The aim of the project is to predict the likelihood of churn, which is denoted by the records in the Attrition_Flag column of the raw data set. It is interesting to note that this dataset had some imbalance in the sense that only 1627 out of 10127 customers have churned.
I use TabularDatasetFactory class to download the data from my github repo.
cc_cust = TabularDatasetFactory.from_delimited_files(path=cc_data, separator=',')
I ran the experiment a few times using timeout settings of 20mins and 40mins but this was too short for any child runs to start. I set experiment_timeout_minutes to 60 so as to allow significant time for training of a few child models. Primary metric used is accuracy and exit score of 0.95 to prevent continued runs when no significant improvement is happening to the score. I tried to set a metric exit score as after a few attempts at running the experiment I noticed the score doesn't improve much after the first 5 child runs.

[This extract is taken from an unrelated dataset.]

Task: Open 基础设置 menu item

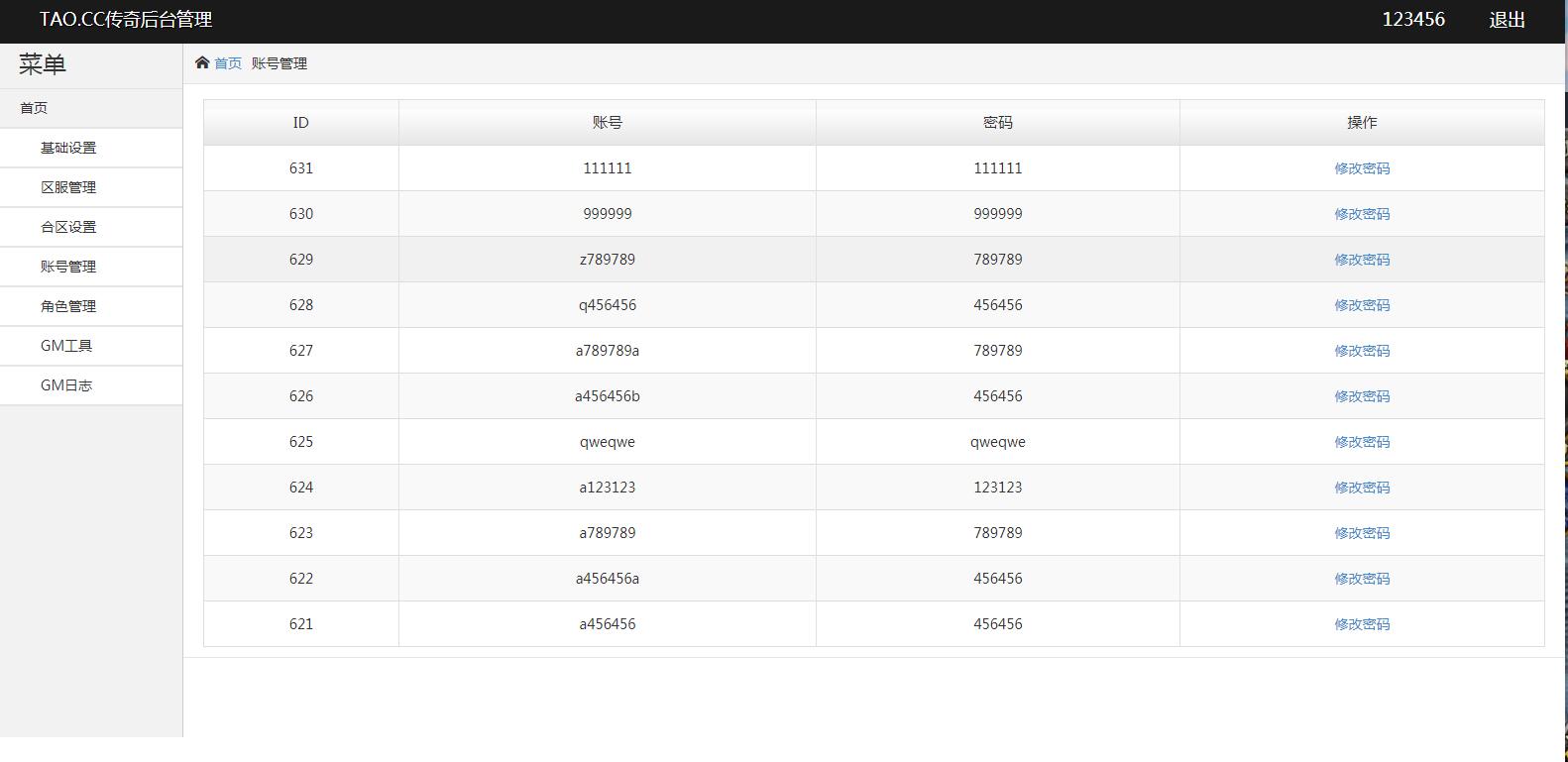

Accuracy score was 0.97 for the best model. I ran the experiment more than one noticing that each time the accuracy score was different. Perhaps the difference in compute resources may have influenced the outcome.

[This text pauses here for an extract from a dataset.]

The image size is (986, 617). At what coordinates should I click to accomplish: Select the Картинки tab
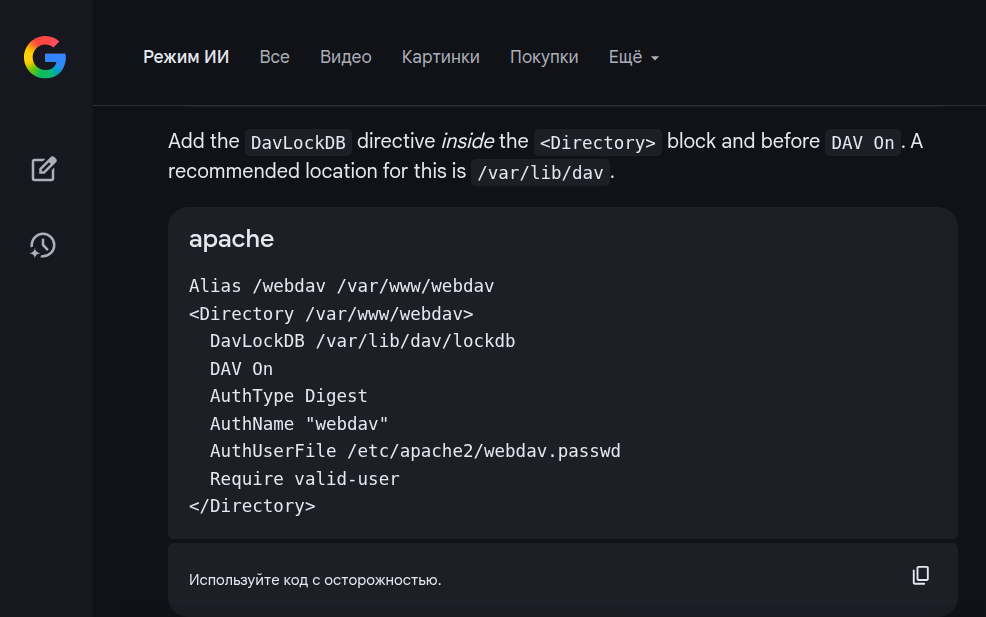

The image below shows run details:
This shows the best model:
Here are the parameters of the best model
LightGBMClassifier
{'boosting_type': 'gbdt',
'class_weight': None,
'colsample_bytree': 1.0,
'importance_type': 'split',
'learning_rate': 0.1,
'max_depth': -1,
'min_child_samples': 20,
'min_child_weight': 0.001,
'min_split_gain': 0.0,
'n_estimators': 100,
'n_jobs': 1,
'num_leaves': 31,
'objective': None,
'random_state': None,
'reg_alpha': 0.0,
'reg_lambda': 0.0,
'silent': True,
'subsample': 1.0,
'subsample_for_bin': 200000,
'subsample_freq': 0,
'verbose': -10}
In the future, I would like to see if letting the experiment run for multiple hours will yield much better results. Also, testing to see how increasing the number of cross-validations or using a larger data set may reduce bias.
Logistic Regression algorithm from the ScikitLearn library was used for the HyperDrive Experiment. These parameters were set up:
- C determines the strength of the regularization: higher values of C mean less regularization. I used the values (1, 2, 3, 4)

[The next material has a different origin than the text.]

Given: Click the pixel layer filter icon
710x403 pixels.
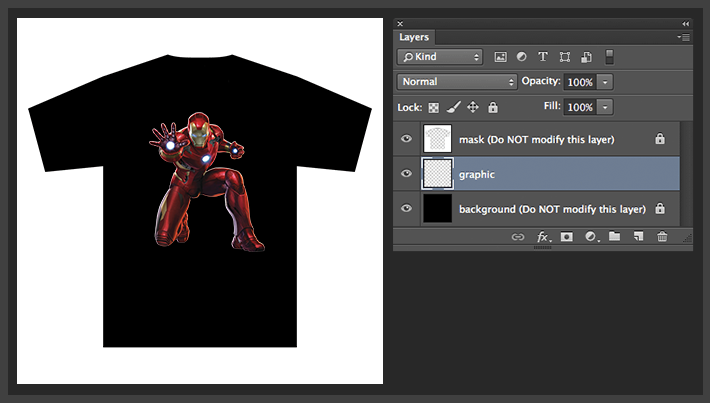Looking at the screenshot, I should pyautogui.click(x=501, y=57).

- max_iter which is the number of iterations over the entire dataset. I used the values (40, 80, 120, 130, 200)
- Random Sampling allowed us optimize resource usage.
The HyperDrive experiment yielded an accuracy score of 0.8986 with regularization parameter of 4 and max iteration of 200.
In the future, I would like to test improving the experiment by using a different sampling technique.
The image below shows run details with the run in progress:
This shows best run:
The best model was registered and deployed. I chose to deploy the AutoML model. Inference config was setup to handle the deployment environment and scoring. A container instance with 1 CPU core and 1gb RAM sufficient for development operation was set up.
A sample JSON payload was created from 5 rows of the original data set. With this I called the model endpoint for scoring.
I chose 5 rows of data to make up the parameters of the JSON request payload. Then I compared the response to the values in Attrition_Flag from the original dataset. The code detailing this is in the AutoML notebook.
Here are the endpoint details showing it in healthy state:
You may view my screen cast here. I have run through the tasks briefly demonstrating with the files on my github repo.
I would like to work with a larger data set, and experiment with other sampling methods as well enable app insights if the model were to be used in a production environment.